Step 1: Outline Where You Will Cut the T-Shirt
Turn your shirt inside out and lay it so the front is facing upwards. You're going to outline the front neckline and the tank top straps first!
When you're outlining, you'll want to make sure you keep the straps of the tank top close to where the original neckline of the shirt was. If you cut them too wide, they won't even fit on your shoulders... Personal experience.
Make the straps about an inch wide, or a little wider if you plan to hem them. The neckline I outlined was about 2 inches lower than the original neck for the shirt.
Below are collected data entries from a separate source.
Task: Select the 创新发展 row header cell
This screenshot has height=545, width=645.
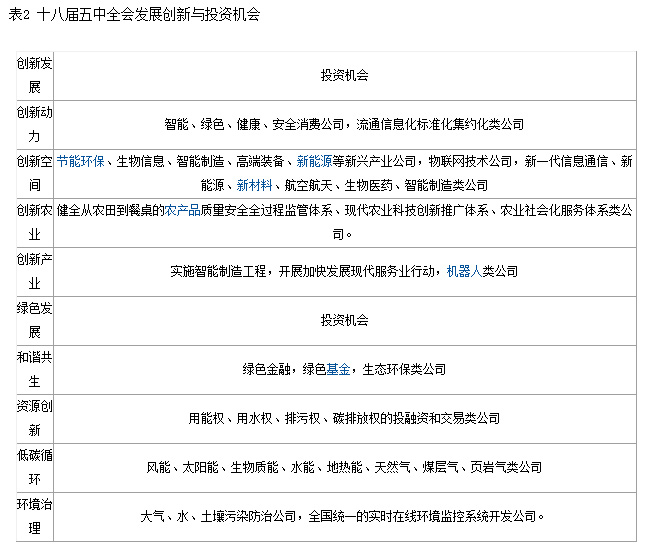Action: point(34,75)
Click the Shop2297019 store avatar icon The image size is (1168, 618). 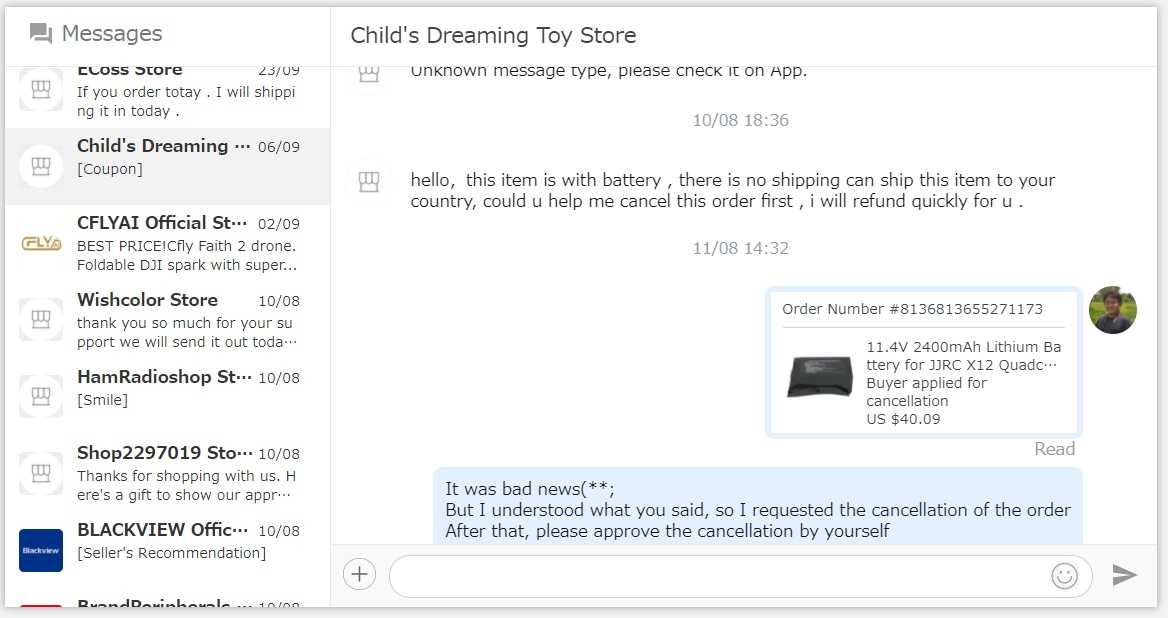point(41,473)
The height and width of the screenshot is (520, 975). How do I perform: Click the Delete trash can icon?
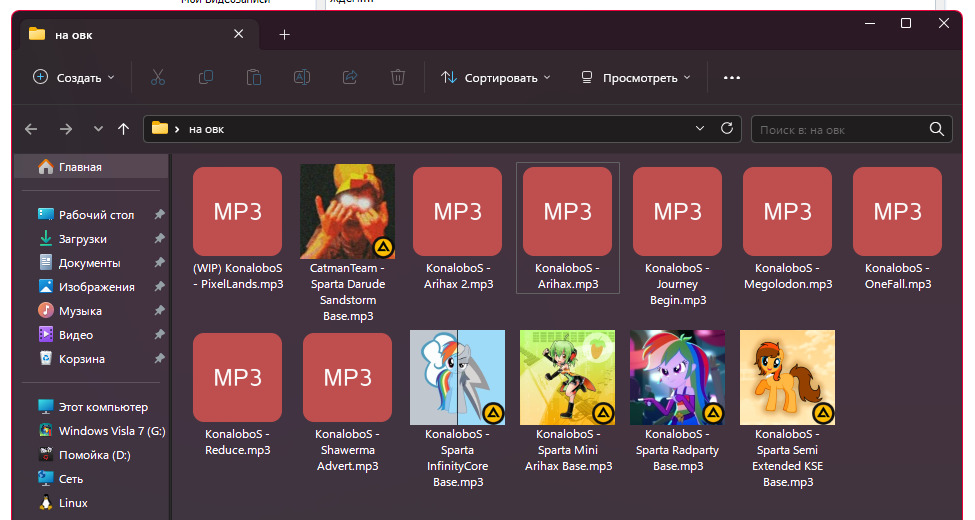(x=398, y=77)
Now, flip the shirt over and focus on the back! I made mine like a racerback, to avoid losing the logo that was printed there. I drew the back neckline just outside of the original hem, and had the back straps curve in a little.
Once you make sure that the front and back outlines match up at the shoulders and armpits, you're ready to cut!
Step 2: Cut Sleeves and Neckline
This is the easiest part! just cut along the outlines you made. Be careful to cut smooth lines, and try to keep everything symmetrical.
Step 3: Sew Sides and Neckline (Optional)
So, you can stop after cutting if you want. I prefer the look of the hemmed neckline, and my shirt was also a little baggy - so I opted to sew it up.
I took in the sides a bit, outlining in silver sharpie as before. I used a stretch stitch, which is zig-zagged, and sewed up both sides.
After that, I hemmed the neckline of the shirt with white thread. To do this, simply fold the edge over about a centimeter. You can use an iron or a straightener to flatten the fabric into place. Then, with the shirt inside out, sew around the neck hole.
Cut off the excess thread or string and you're done!
I didn't want to sew the arm holes, so I just stretched those out a bit and called it a day.